A Distributed Epigenetic Shape Formation and Regeneration Algorithm for a Swarm of Robots
This work addresses shape formation and regeneration for swarm robotics, offering a decentralized approach that could enhance robustness in applications like environmental monitoring or disaster response, though it appears incremental as it builds on existing Epigenetic Tracking models.
The paper tackles the problem of enabling a swarm of robots to form and regenerate arbitrary shapes in a distributed manner, achieving this through an Epigenetic Tracking-based algorithm that allows robots to self-organize into triangular lattice structures and regenerate scaled-down versions after damage, as demonstrated in simulations.
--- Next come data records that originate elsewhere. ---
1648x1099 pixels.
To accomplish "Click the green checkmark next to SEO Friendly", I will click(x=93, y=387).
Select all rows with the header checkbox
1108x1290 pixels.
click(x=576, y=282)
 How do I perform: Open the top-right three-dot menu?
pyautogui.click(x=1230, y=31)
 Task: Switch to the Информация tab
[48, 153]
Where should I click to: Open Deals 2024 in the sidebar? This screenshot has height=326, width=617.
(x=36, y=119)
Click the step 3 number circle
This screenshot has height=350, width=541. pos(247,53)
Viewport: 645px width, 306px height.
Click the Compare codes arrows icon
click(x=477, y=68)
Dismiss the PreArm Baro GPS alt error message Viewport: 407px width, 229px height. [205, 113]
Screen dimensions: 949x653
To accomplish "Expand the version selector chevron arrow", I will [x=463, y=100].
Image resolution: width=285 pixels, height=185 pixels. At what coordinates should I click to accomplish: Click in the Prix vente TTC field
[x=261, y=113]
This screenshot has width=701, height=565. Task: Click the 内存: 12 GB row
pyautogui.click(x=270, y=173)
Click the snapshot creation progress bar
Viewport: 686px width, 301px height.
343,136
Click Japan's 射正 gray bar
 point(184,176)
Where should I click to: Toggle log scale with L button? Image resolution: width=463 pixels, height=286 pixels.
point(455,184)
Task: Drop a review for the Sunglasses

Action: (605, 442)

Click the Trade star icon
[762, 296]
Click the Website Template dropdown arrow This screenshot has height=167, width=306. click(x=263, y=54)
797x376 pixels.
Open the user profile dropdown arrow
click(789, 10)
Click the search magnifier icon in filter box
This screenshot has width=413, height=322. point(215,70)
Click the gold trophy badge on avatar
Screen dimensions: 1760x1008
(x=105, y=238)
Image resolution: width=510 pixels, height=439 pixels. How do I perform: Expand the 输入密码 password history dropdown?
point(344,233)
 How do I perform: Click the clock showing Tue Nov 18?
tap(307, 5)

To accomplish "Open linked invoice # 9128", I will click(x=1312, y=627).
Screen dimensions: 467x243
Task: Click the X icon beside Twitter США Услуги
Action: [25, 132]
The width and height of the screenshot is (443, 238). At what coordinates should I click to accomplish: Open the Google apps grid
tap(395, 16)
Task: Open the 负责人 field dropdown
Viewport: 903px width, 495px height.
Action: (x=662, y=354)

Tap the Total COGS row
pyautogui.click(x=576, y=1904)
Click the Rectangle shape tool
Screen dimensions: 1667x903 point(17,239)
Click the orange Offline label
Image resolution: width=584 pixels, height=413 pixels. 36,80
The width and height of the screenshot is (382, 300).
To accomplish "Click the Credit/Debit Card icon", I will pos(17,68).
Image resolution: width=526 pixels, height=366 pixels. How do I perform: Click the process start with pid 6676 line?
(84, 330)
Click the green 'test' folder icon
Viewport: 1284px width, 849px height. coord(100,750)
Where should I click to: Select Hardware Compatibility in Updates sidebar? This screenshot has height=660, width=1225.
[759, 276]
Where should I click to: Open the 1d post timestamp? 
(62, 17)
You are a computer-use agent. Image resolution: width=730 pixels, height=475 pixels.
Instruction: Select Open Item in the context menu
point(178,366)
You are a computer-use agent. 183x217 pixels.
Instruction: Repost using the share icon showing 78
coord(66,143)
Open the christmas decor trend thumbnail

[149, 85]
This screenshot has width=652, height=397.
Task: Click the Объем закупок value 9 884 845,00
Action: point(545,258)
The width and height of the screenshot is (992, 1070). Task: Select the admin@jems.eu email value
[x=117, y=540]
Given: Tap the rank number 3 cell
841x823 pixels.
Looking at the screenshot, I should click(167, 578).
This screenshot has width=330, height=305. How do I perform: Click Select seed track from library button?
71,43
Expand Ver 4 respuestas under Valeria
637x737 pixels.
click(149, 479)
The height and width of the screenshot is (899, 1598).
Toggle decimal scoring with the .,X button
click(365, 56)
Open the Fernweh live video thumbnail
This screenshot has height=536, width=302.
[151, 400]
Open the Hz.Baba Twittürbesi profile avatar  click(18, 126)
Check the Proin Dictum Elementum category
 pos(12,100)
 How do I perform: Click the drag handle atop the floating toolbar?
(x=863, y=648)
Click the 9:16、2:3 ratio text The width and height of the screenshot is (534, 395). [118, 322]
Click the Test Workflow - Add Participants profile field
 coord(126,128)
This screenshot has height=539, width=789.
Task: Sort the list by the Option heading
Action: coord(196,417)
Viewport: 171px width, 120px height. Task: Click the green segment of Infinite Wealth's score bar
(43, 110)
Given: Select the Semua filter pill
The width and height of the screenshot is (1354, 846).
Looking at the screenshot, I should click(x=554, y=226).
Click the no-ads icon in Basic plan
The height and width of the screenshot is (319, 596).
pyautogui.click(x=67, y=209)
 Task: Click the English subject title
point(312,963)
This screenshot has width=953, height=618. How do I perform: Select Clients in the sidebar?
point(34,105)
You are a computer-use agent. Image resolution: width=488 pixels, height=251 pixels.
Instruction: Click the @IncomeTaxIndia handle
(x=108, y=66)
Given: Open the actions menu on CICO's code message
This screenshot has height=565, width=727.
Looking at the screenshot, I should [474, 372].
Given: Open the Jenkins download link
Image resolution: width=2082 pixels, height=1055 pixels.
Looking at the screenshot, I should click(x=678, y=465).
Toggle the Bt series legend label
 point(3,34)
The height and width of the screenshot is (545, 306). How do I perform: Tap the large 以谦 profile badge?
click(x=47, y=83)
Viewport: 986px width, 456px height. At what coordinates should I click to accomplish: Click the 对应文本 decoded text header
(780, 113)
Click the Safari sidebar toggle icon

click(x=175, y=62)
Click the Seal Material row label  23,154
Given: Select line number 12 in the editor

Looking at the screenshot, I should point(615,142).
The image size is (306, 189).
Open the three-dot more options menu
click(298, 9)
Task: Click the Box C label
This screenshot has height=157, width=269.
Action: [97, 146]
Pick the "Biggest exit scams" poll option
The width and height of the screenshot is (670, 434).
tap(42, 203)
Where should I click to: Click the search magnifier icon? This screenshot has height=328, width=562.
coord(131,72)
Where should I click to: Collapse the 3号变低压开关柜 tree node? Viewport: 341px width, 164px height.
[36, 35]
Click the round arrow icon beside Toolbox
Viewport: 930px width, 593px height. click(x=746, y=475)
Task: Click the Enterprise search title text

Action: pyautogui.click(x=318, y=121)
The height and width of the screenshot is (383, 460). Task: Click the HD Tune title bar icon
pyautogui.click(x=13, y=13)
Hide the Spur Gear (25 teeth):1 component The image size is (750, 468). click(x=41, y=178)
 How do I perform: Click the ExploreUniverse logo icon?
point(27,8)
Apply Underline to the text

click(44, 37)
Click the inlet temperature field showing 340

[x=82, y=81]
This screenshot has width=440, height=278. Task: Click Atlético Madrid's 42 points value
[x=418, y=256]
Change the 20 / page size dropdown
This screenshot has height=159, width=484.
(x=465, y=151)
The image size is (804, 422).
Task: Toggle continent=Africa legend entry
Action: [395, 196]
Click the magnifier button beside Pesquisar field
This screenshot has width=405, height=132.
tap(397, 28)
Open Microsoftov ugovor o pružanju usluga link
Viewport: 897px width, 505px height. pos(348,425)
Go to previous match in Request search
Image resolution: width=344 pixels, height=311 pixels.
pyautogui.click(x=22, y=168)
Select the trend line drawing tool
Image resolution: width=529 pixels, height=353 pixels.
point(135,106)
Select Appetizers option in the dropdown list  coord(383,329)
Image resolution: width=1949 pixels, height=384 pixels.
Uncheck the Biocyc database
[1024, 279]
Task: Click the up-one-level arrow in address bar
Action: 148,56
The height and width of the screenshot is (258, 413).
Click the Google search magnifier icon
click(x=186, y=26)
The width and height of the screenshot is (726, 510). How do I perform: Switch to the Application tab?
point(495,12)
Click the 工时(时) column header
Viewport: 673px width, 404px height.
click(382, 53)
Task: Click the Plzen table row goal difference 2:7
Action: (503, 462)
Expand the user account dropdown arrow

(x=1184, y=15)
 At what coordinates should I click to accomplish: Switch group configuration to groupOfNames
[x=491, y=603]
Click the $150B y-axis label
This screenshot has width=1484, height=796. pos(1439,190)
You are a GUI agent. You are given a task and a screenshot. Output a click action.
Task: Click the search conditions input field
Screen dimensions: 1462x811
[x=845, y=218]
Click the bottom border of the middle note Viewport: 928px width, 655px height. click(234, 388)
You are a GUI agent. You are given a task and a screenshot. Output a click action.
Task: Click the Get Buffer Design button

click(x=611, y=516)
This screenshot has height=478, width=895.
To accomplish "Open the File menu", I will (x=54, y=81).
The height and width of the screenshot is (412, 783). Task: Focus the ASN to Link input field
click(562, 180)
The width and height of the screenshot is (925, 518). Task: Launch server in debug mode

Living cells exhibit both growth and regeneration of body tissues. Epigenetic Tracking (ET), models this growth and regenerative qualities of living cells and has been used to generate complex 2D and 3D shapes. In this paper, we present an ET based algorithm that aids a swarm of identically-programmed robots to form arbitrary shapes and regenerate them when cut. The algorithm works in a distributed manner using only local interactions and computations without any central control and aids the robots to form the shape in a triangular lattice structure. In case of damage or splitting of the shape, it helps each set of the remaining robots to regenerate and position themselves to build scaled down versions of the original shape. The paper presents the shapes formed and regenerated by the algorithm using the Kilombo simulator.